4. Abraham Lincoln’s Messy Locks
Honest Abe was never known for his good looks. In fact, just a month before his 1861 inauguration, the New-York World wrote: “Mr. Lincoln’s personal appearance disappointed everybody… Some found him better looking than they had ever hoped, others thought that the popular prints of him that have circulated so freely over the country of late were by many degrees too flattering, notwithstanding his new whiskers.”
It was Lincoln’s common-man appearance that endeared him to the American people, Pappas says. Lincoln’s dark black hair was part of that image. It often looked messy and unkempt, but that was symbolic of his authenticity and honesty. It conveyed his reluctance to conform to the expectations of being a politician.

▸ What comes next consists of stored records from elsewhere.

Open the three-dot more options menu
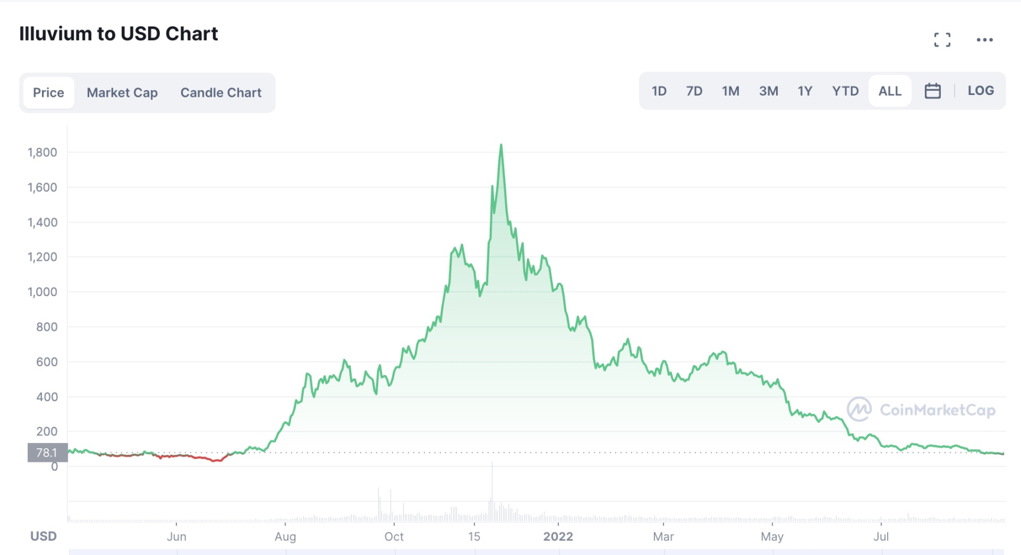 [x=984, y=40]
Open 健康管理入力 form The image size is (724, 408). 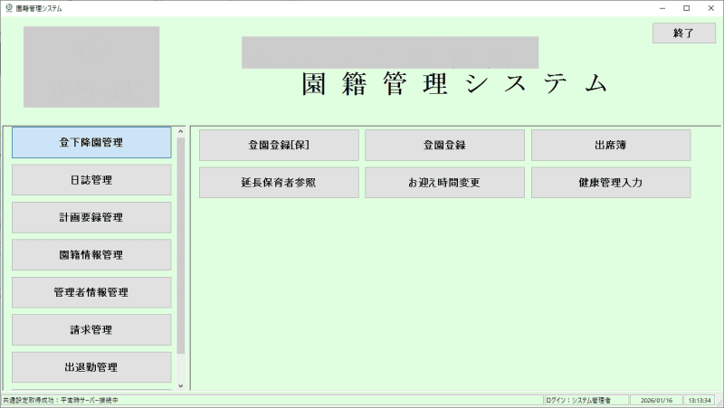click(611, 183)
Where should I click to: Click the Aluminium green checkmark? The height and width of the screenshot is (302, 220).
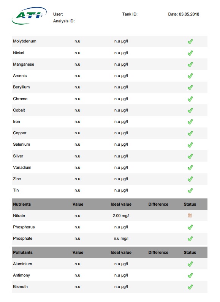[x=190, y=264]
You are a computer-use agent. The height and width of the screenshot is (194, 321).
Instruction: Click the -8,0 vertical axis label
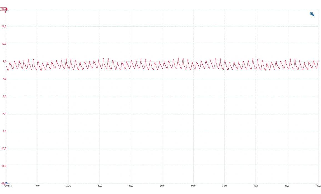point(4,131)
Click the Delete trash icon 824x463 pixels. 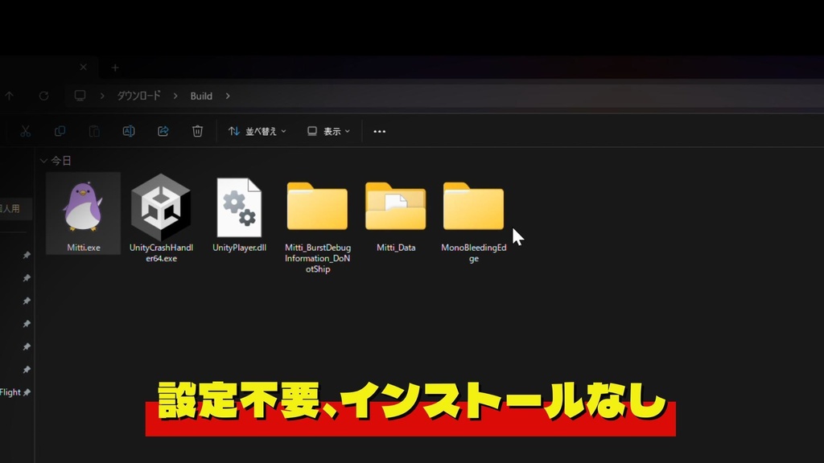(197, 131)
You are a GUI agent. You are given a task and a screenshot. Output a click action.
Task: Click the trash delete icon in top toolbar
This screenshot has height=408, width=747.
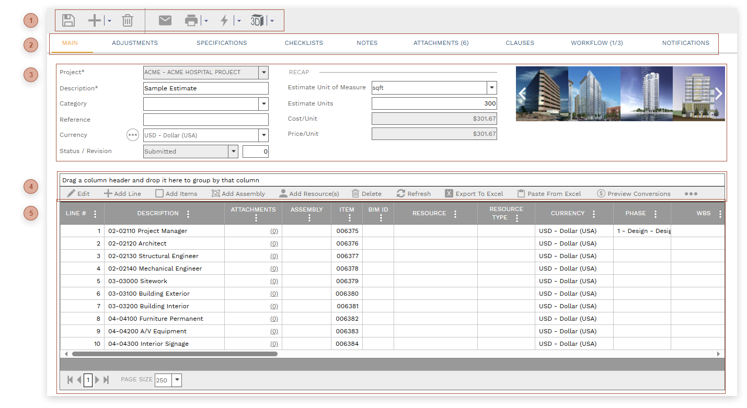point(128,21)
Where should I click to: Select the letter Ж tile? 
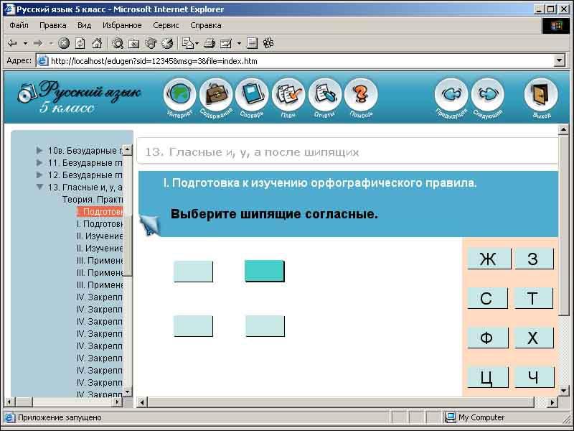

In October 1860, 11-year-old Grace Bedell famously wrote him a letter suggesting facial hair to improve his appearance and appeal to voters. Of course, not everyone was a fan of Lincoln; many of his opponents wanted him dead. He finally grew his famous beard during the dangerous train ride from Illinois to Washington, D.C., for his inauguration. “Many of his enemies who knew him only by popular posters, which routinely showed him clean-shaven, were not on the lookout for a bearded president-to-be,” Pappas says. After his inauguration, many Union soldiers also opted to grow out their beards.
When Lincoln was assassinated on April 14, 1865, doctors, friends and family all snipped locks of his hair as keepsakes while he lay dying, Pappas says. One lock preserved by Mary Todd Lincoln is part of the collection of the Chicago History Museum.